# Any Mac & Cheese Recipes?



## jojo1580

My wife and son are mac n chesse freaks. Any suggestions?


----------



## grillin_all_day

It's been awhile since I've made it, but I made a killer baked mac and cheese last year. I put a layer of elbow macaroni in the bottom of a glass baking pan, put a couple of scoops of butter on top of it, season w/ salt and pepper and sprinkle w/ extra sharp white chedder cheese and smoked chedder cheese. I repeat the process for a second layer then pour a little bit of milk over it. I cover and bake at 350* until the cheese melts and the macaroni on top starts to brown.


----------



## rbranstner

I am also looking for a killer Mac N Cheese recipe. I have been dying to make some in the smoker.


----------



## scarbelly

Here is one we love - we have done it for wedding rehersals and for a catered dinner - Hope you like it

7 Cheese Mac and Cheese
Prep Time: 30 min 

Cook Time: 1 hr 10 min 
Serves: 6 servings 

Ingredients
1 pounds elbow macaroni 
6 eggs 
1/2 cup cubed Velveeta cheese 
1/4 pound (2 sticks) butter, melted 
3 cups half-and-half, divided 
2 cups grated sharp yellow Cheddar, divided 
1 cups grated extra-sharp white Cheddar 
3/4 cups grated mozzarella 
1/2 cup grated Asiago 
1/2cup grated Gruyere 
1/2 cup grated Monterey Jack 
1/2 cup grated Muenster 
1/4 teaspoon salt 
1/2 tablespoon black pepper 
Directions
Preheat the oven to 325 degrees F. Bring a large saucepan of salted water to a boil. Add the macaroni and cook until slightly al dente, about 10 minutes. Drain and set aside to keep warm. 
Whisk the eggs in a large bowl until frothy. 
Add the Velveeta, butter and 2 cups of the half-and-half to the large bowl of eggs. Add the warm macaroni tossing until the cheese has melted and the mixture is smooth. Add the remaining half-and-half, 3 cups of the sharp yellow Cheddar, the remaining grated cheeses, and salt and pepper, tossing until completely combined in the large bowl. 
Pour the mixture into 9 by 13-inch casserole or baking dishes (approximately 3 (3-quart) baking dishes) and bake for 30 minutes. Sprinkle with the remaining 1 cup of sharp yellow cheese and bake until golden brown on top, about 30 minutes more. 
Serve hot.


----------



## fire it up

My favorite I grew up with

Macaroni Monterey

Original recipe makes enough for a 2qt casserole dish (or an 8x8 dish) but if you double up it will fit a 9x13, all depends on how many you are serving.

8oz rotelle pasta
8oz monterey jack cheese, shredded or cut into small cubes
1C sour cream
2Tbsp butter
1/2tsp salt
1/4tsp black pepper

Boil the pasta according to box directions (al dente)
drain pasta, mix all the ingredients with the pasta, transfer to a lightly greased casserole dish.
Bake in a preheated oven at 350 for 25-30 minutes or until cheese is melted.
Grab a fork and enjoy


----------



## chefrob

interesting gary.........i would not have thought of using eggs, might have to try it.


----------



## buffalosmoke

I made this one a few times....not my recipe, but it's waaaayyyy good. Finding the cheeses can difficult depending on where you live. 

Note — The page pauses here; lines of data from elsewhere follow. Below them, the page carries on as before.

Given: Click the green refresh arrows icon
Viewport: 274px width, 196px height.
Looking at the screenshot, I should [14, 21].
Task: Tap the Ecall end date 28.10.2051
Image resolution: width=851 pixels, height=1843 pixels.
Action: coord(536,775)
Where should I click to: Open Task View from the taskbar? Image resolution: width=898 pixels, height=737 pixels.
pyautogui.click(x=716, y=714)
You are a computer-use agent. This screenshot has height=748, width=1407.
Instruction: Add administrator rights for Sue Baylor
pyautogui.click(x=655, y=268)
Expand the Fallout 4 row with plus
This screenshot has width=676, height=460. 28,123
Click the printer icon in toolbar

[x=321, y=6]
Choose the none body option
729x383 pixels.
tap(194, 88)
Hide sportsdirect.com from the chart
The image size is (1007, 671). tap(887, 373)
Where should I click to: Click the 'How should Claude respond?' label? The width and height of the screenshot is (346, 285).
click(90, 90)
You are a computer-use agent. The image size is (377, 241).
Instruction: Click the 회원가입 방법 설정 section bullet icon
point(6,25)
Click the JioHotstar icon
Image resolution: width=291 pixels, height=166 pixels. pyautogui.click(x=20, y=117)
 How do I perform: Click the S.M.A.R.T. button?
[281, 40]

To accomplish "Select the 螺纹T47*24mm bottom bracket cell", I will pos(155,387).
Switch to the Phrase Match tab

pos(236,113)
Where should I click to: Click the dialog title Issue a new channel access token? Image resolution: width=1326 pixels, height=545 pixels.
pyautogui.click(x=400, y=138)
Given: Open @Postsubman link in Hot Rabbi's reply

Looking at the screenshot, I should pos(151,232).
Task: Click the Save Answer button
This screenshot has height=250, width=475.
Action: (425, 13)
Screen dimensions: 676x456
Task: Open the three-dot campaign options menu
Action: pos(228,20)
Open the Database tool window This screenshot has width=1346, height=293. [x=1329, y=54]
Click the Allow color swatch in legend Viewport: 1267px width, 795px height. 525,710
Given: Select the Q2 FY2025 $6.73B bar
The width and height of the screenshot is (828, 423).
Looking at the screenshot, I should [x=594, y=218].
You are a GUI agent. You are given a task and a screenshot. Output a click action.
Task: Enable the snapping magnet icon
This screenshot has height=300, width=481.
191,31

http://www.foodnetwork.com/recipes/c...ipe/index.html

It's not exactly low fat either!


----------



## smokey2569

Most Mac & Cheese's call for a roux to be made when making the cheese sauce. My suggestion is instead of using butter as the oil part of the roux, brown off about half a pound of bacon and set aside. Get rid of about half of the bacon grease, and use the rest as the base of the roux. If you use all the grease, it makes the M&C a little too oily, but half is just right. 

Then you can use the cooked bacon as a topping or mixed into the dish itself. Regardless, the bacon grease gives the mac and cheese a good flavor, smokey yet not over powering. And the bacon gives the cheese sauce a good flavor. 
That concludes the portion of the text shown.